--- Pointing records for text and elements ---
* * * * * * *

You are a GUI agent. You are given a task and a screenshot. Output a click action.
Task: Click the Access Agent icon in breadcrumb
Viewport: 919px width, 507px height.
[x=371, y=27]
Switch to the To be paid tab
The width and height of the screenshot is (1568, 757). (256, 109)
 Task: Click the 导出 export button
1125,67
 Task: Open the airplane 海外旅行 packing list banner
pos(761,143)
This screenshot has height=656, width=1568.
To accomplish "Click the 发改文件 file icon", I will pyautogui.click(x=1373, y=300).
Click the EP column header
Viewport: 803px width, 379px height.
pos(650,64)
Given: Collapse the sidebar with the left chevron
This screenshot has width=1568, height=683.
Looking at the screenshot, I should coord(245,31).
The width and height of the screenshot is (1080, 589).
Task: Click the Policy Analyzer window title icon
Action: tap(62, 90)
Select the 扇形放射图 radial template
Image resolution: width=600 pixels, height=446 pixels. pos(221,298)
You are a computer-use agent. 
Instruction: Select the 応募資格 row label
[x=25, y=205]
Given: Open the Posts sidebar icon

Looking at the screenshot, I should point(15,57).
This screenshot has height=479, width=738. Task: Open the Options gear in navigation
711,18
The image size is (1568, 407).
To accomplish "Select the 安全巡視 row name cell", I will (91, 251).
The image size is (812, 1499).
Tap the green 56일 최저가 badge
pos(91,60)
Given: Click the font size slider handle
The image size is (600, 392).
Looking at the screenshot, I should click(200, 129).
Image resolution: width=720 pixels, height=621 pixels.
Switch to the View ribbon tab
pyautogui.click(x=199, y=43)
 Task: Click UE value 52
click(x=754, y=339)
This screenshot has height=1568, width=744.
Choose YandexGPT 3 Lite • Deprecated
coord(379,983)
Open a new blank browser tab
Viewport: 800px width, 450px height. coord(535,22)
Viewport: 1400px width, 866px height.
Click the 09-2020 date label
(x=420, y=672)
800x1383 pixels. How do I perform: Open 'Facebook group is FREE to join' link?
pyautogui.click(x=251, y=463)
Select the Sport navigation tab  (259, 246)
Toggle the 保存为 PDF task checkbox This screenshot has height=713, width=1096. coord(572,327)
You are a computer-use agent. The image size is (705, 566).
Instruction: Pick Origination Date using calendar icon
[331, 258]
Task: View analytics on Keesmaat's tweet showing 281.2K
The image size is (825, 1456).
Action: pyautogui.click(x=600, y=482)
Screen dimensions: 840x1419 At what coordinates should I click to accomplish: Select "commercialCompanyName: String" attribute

* * * * * * *

--- WHAT THIS TASK INVOLVES ---
Reproduce the lines between the one holding "Task: Open the airplane" and the one holding "Viewport: 800px width, 450px", inclusive, with no changes.

--- RESULT ---
 Task: Open the airplane 海外旅行 packing list banner
pos(761,143)
This screenshot has height=656, width=1568.
To accomplish "Click the 发改文件 file icon", I will pyautogui.click(x=1373, y=300).
Click the EP column header
Viewport: 803px width, 379px height.
pos(650,64)
Given: Collapse the sidebar with the left chevron
This screenshot has width=1568, height=683.
Looking at the screenshot, I should coord(245,31).
The width and height of the screenshot is (1080, 589).
Task: Click the Policy Analyzer window title icon
Action: tap(62, 90)
Select the 扇形放射图 radial template
Image resolution: width=600 pixels, height=446 pixels. pos(221,298)
You are a computer-use agent. 
Instruction: Select the 応募資格 row label
[x=25, y=205]
Given: Open the Posts sidebar icon

Looking at the screenshot, I should point(15,57).
This screenshot has height=479, width=738. Task: Open the Options gear in navigation
711,18
The image size is (1568, 407).
To accomplish "Select the 安全巡視 row name cell", I will (91, 251).
The image size is (812, 1499).
Tap the green 56일 최저가 badge
pos(91,60)
Given: Click the font size slider handle
The image size is (600, 392).
Looking at the screenshot, I should click(200, 129).
Image resolution: width=720 pixels, height=621 pixels.
Switch to the View ribbon tab
pyautogui.click(x=199, y=43)
 Task: Click UE value 52
click(x=754, y=339)
This screenshot has height=1568, width=744.
Choose YandexGPT 3 Lite • Deprecated
coord(379,983)
Open a new blank browser tab
Viewport: 800px width, 450px height. coord(535,22)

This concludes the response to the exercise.